[Start]

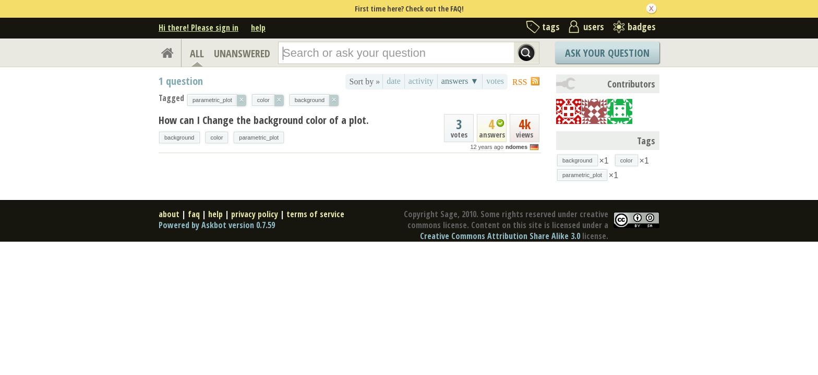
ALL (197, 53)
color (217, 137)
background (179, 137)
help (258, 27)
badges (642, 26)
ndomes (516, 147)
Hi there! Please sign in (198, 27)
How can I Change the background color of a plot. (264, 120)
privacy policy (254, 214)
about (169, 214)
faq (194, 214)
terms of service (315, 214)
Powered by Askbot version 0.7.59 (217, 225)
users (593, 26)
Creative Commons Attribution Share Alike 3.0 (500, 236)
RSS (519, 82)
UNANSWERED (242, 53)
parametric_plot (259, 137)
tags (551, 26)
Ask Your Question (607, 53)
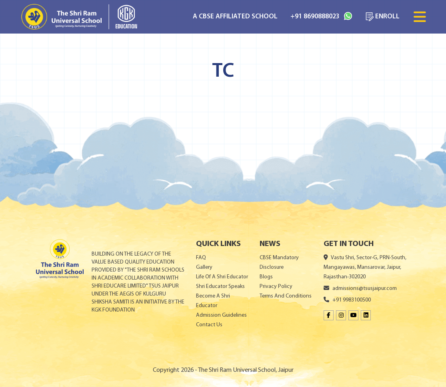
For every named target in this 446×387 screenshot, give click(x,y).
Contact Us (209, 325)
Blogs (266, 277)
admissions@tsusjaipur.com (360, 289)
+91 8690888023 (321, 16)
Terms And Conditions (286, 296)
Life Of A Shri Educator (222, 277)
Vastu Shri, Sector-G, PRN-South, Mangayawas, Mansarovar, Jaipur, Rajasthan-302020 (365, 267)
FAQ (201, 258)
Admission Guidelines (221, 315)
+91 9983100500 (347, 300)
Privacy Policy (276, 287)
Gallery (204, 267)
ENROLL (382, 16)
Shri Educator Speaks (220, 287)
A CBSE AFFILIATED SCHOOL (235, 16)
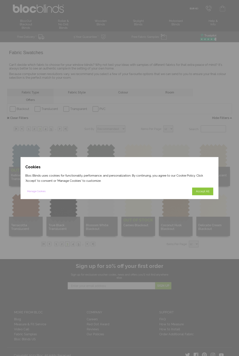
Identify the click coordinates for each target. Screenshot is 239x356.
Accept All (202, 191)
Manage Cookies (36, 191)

[End]
[Start]

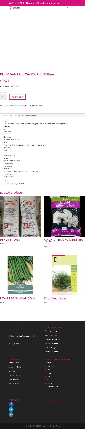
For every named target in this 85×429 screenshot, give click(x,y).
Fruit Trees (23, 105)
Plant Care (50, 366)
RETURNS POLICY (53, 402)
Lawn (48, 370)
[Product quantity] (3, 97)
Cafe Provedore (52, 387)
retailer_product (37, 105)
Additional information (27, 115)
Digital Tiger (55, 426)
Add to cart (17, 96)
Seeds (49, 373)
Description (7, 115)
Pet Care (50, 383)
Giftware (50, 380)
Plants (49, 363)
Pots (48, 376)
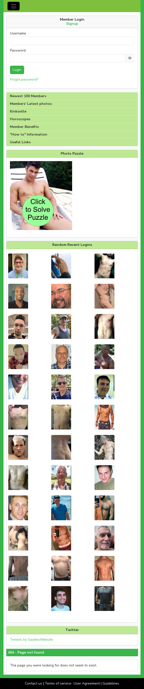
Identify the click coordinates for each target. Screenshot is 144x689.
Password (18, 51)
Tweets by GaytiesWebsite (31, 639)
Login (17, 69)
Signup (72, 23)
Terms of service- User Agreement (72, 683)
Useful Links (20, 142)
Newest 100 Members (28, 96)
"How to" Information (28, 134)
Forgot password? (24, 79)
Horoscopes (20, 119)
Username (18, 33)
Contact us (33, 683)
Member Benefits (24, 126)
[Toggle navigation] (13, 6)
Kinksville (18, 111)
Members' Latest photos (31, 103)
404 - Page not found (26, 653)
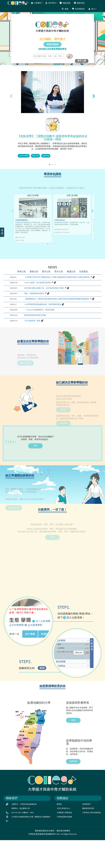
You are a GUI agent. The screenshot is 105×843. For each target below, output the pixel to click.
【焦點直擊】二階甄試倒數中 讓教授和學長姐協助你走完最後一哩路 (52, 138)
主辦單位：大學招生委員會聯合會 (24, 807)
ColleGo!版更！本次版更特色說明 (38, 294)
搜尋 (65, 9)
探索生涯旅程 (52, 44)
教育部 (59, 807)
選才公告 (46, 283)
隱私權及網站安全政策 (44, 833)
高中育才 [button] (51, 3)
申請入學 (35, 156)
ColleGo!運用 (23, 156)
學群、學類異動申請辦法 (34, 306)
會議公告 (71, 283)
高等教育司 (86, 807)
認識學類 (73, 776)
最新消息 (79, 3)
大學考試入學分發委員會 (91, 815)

[End]

TASK OBJECTIVE.
Copy the items word for word, starting at the line containing "ENROLL (382, 16)" and ending at the line containing "Accept All (202, 191)", with both of those lines included. Omit the pictures from your answer.

FINISHED EXERCISE.
ENROLL (382, 16)
Shri Educator Speaks (220, 287)
A CBSE AFFILIATED SCHOOL (235, 16)
Identify the click coordinates for each target. Screenshot is 239x356.
Accept All (202, 191)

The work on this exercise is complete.